-- What this task involves --
Return each line of the items below that contains the word "should". Letter case counts.

[Collected data]
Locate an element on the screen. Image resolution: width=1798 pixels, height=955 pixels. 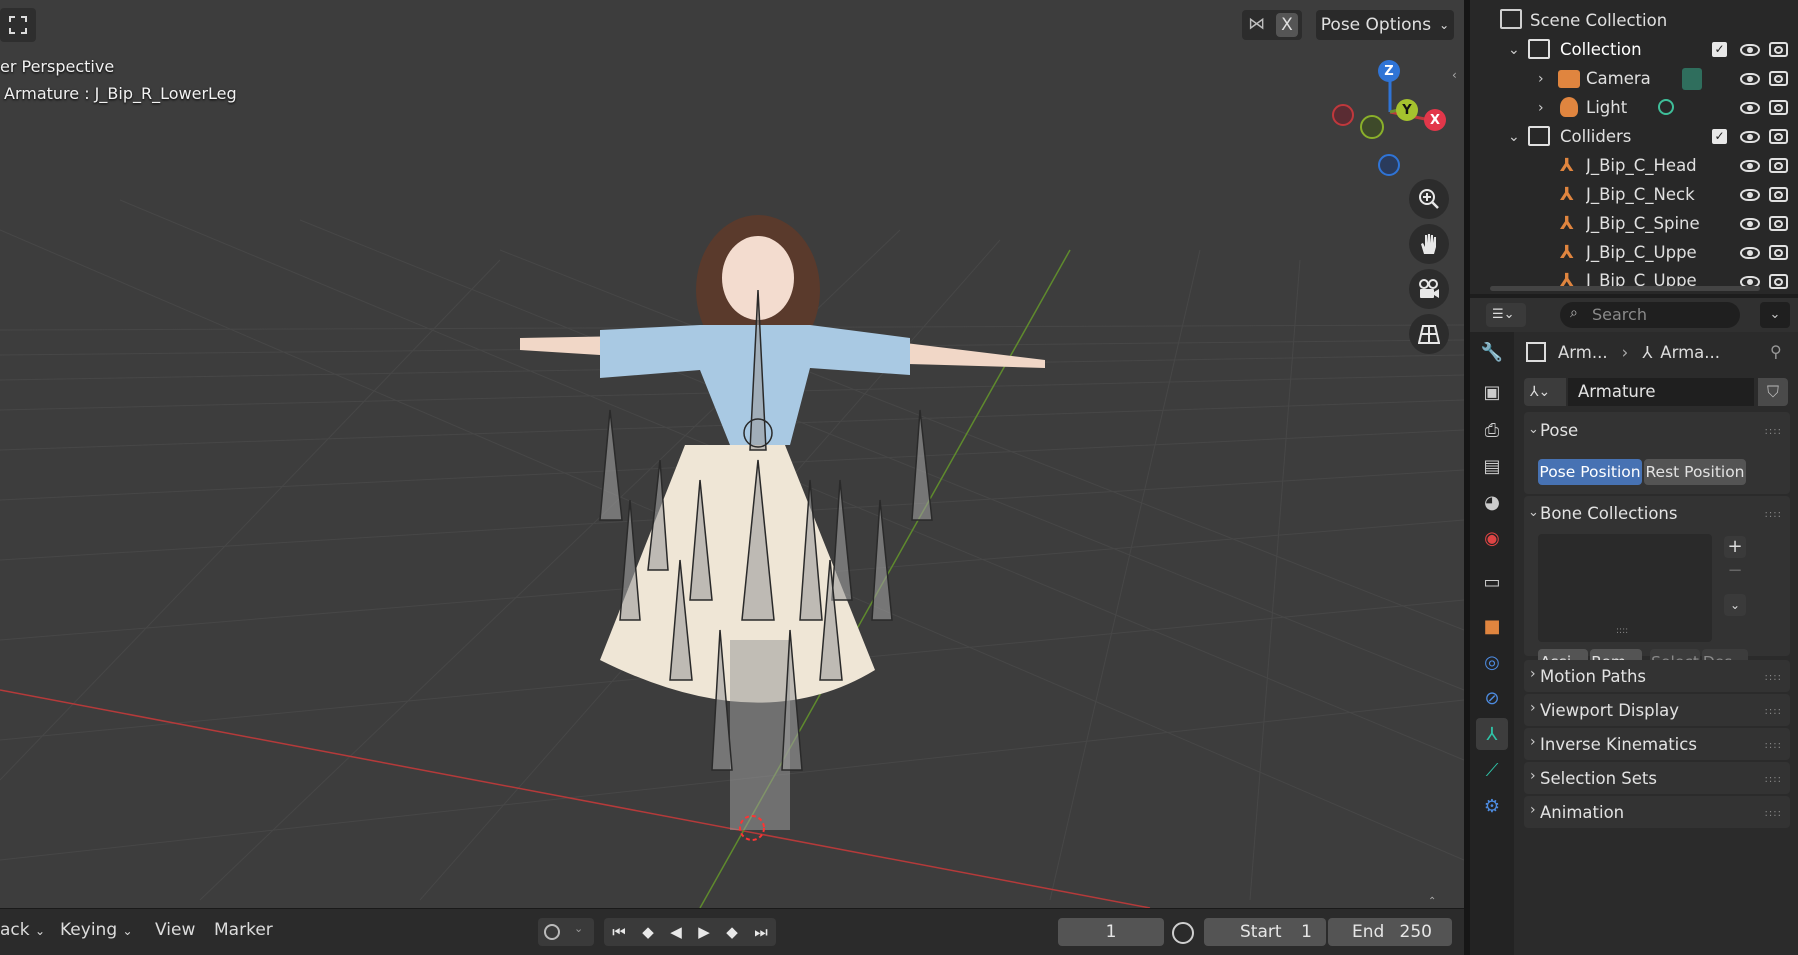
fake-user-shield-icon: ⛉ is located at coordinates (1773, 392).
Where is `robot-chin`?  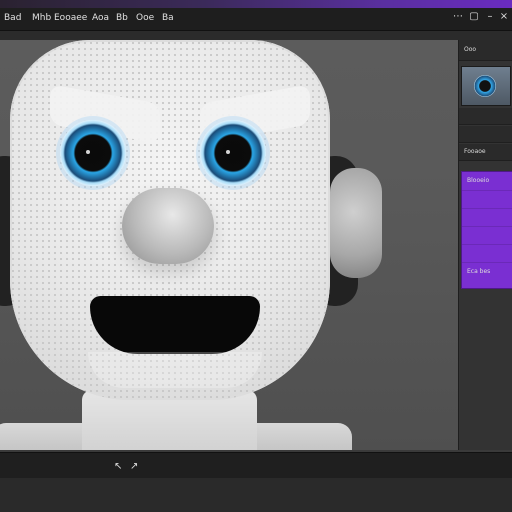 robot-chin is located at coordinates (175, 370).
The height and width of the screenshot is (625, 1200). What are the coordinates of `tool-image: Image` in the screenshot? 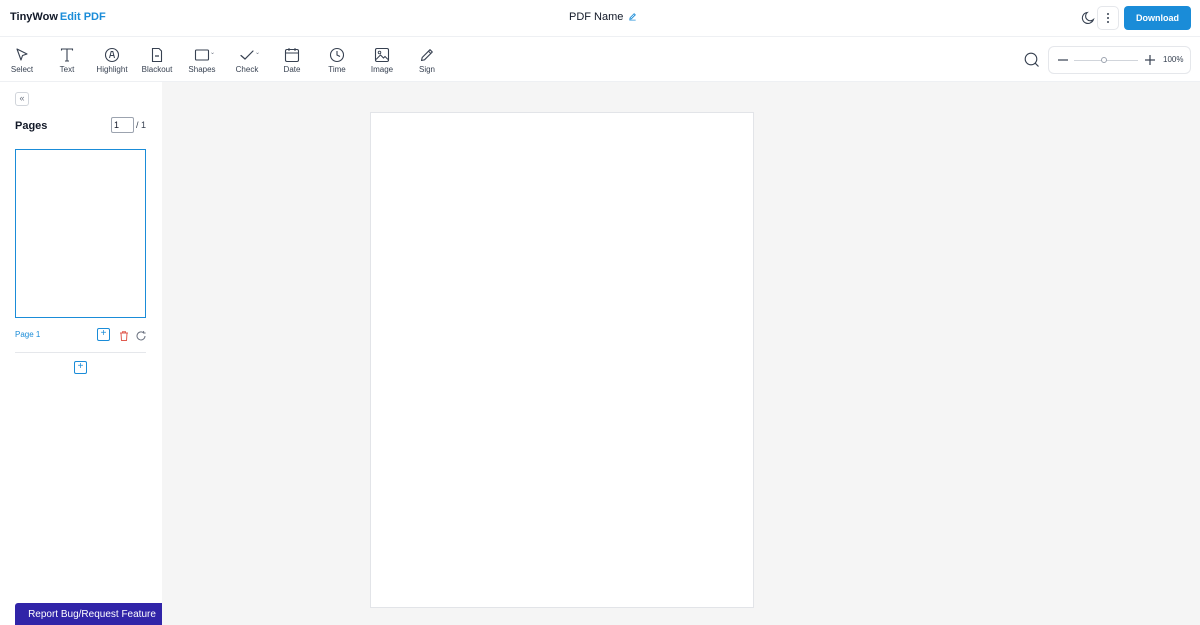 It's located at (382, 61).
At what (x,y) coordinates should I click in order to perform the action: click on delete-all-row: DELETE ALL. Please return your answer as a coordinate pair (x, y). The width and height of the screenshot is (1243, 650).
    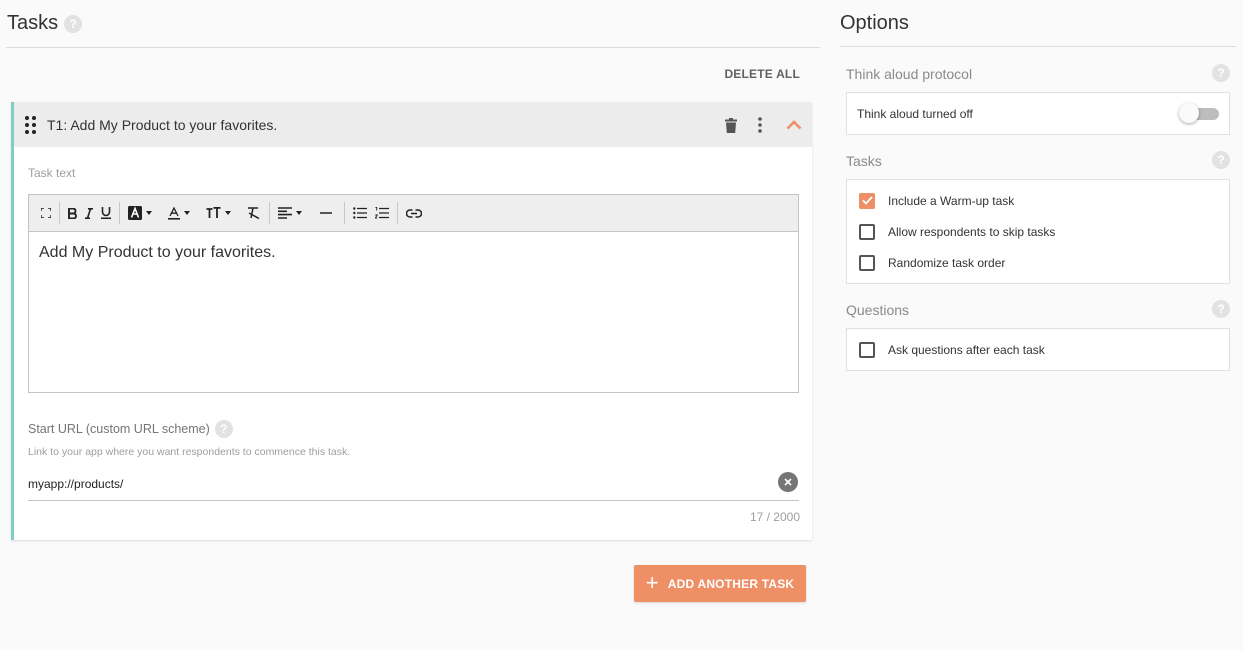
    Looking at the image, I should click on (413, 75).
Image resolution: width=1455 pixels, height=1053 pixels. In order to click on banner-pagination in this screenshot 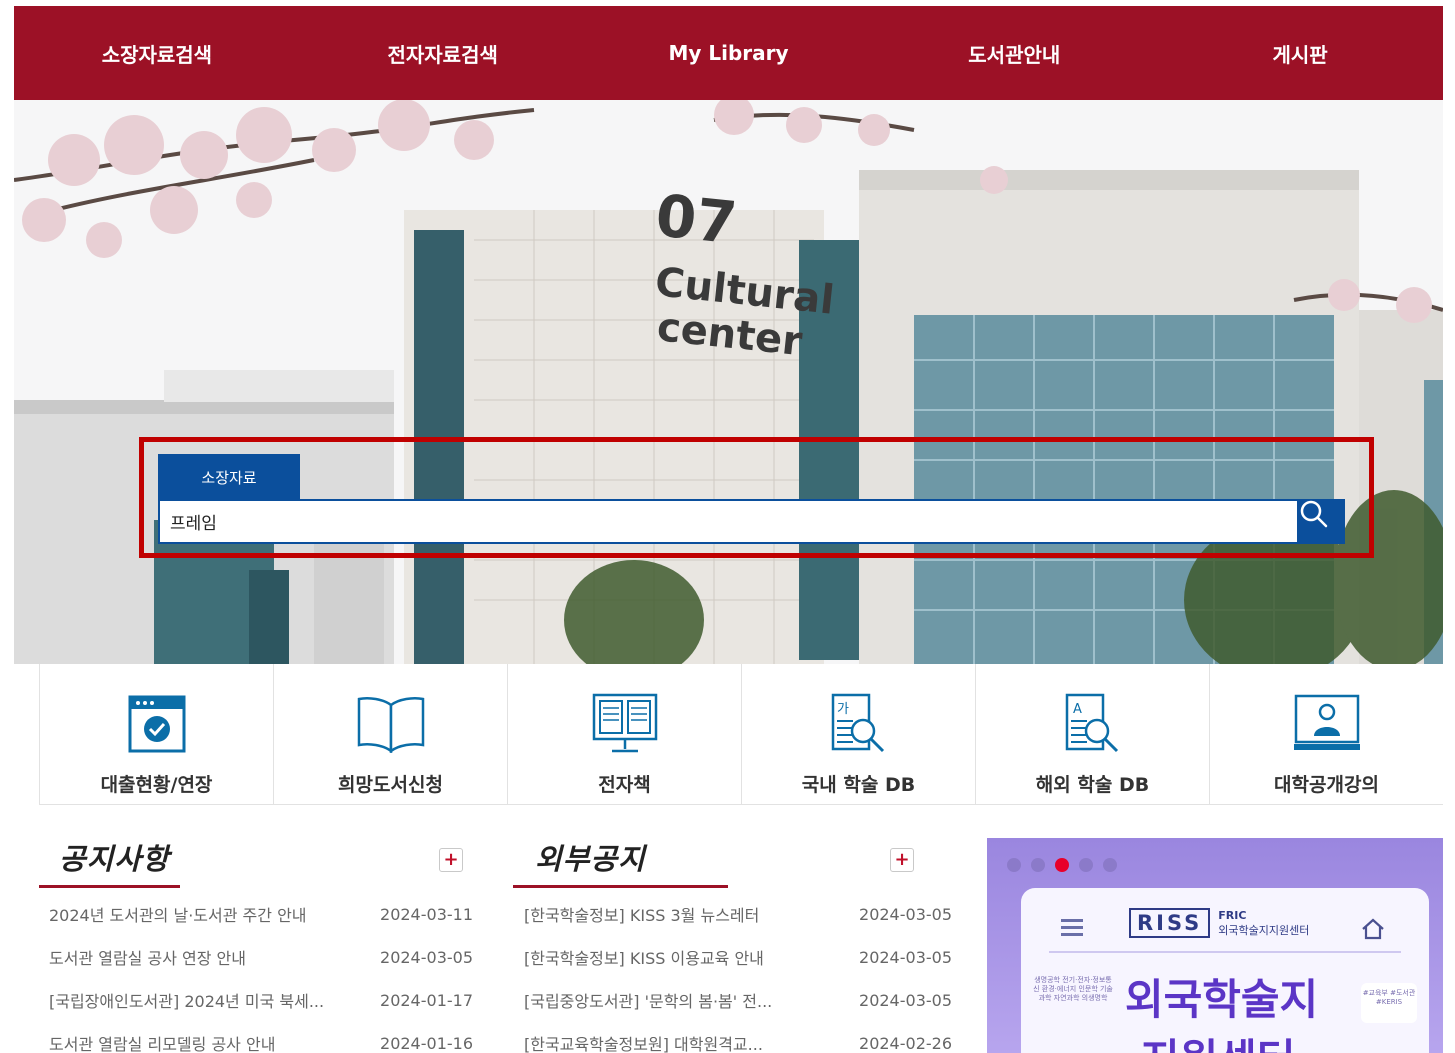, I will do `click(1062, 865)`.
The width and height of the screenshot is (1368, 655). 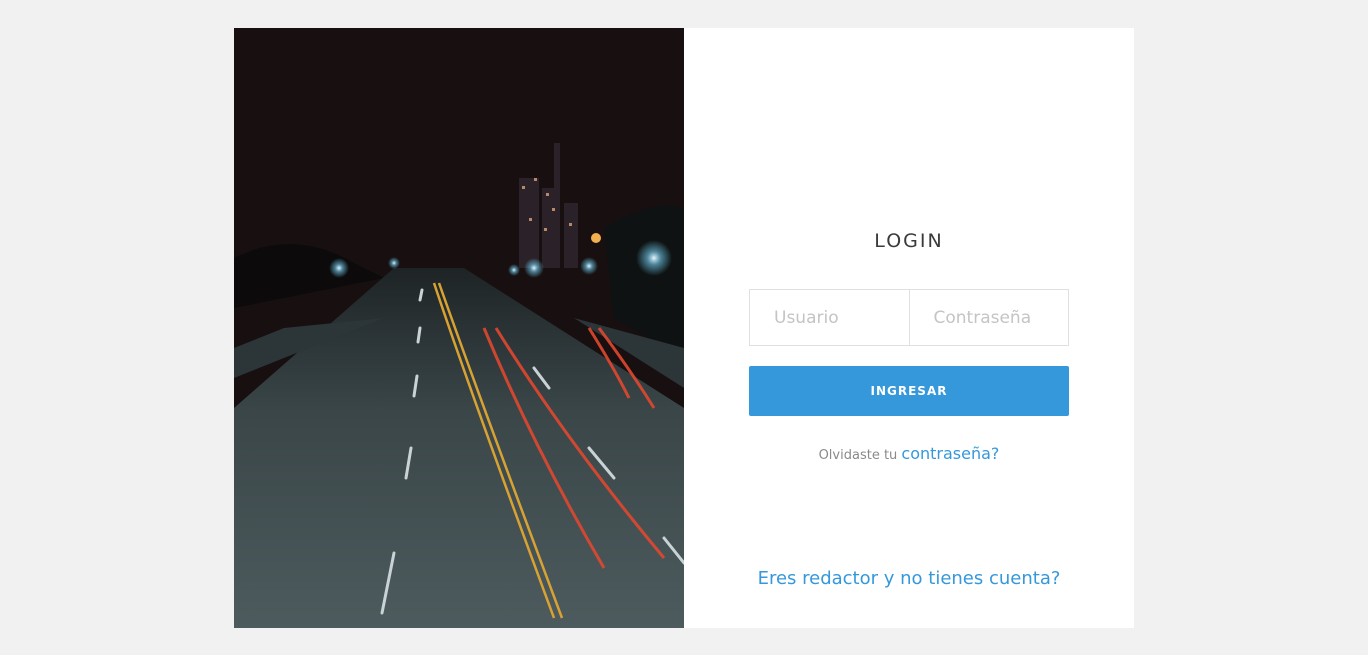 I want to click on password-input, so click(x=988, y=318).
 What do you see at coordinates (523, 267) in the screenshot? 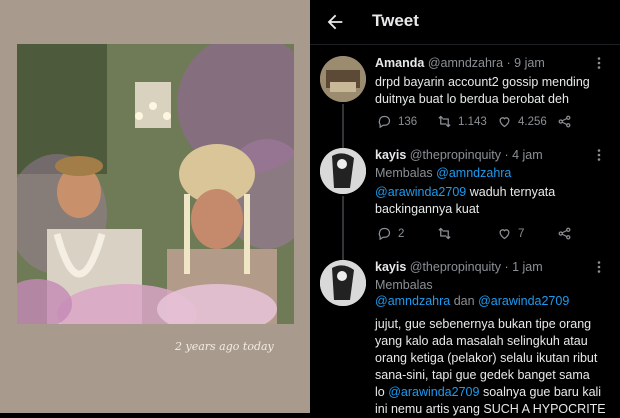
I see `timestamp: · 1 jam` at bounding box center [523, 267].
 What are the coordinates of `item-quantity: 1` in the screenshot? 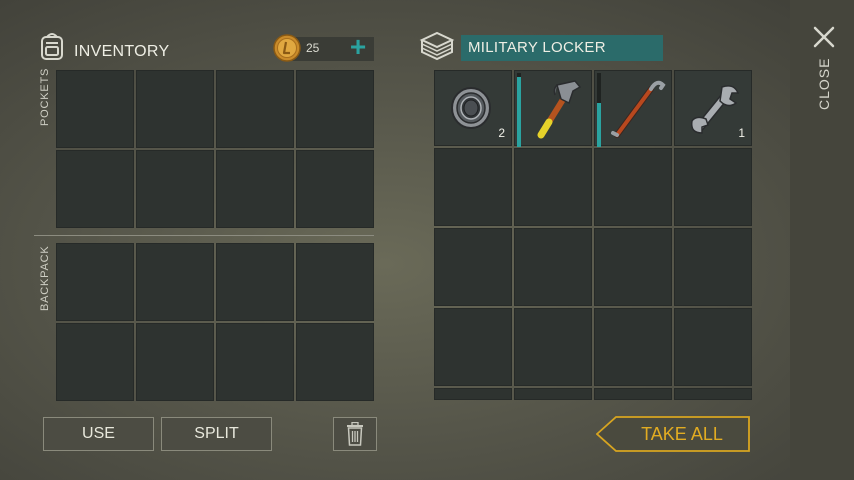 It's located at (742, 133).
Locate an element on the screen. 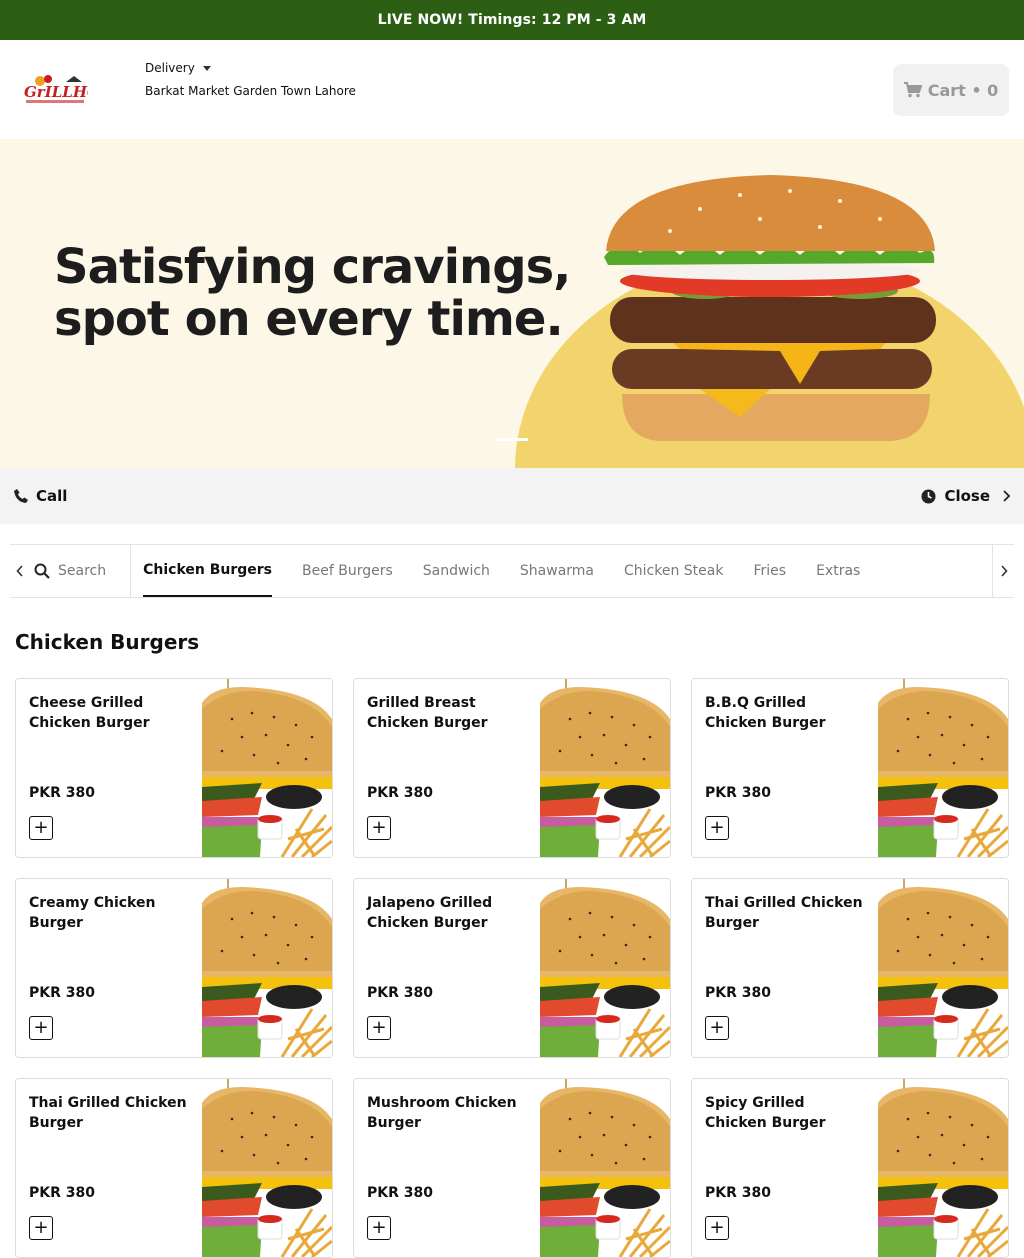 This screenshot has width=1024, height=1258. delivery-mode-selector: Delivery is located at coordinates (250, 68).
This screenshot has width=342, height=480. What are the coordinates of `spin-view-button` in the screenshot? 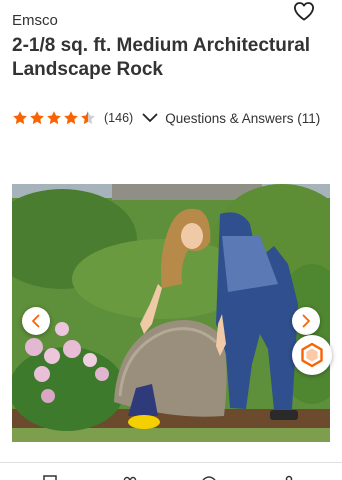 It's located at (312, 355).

-- Solution to this exercise --
At what (x,y) coordinates should I click in order to perform the action: click on delete-all-row: DELETE ALL. Please return your answer as a coordinate pair (x, y). The width and height of the screenshot is (1243, 650).
    Looking at the image, I should click on (413, 75).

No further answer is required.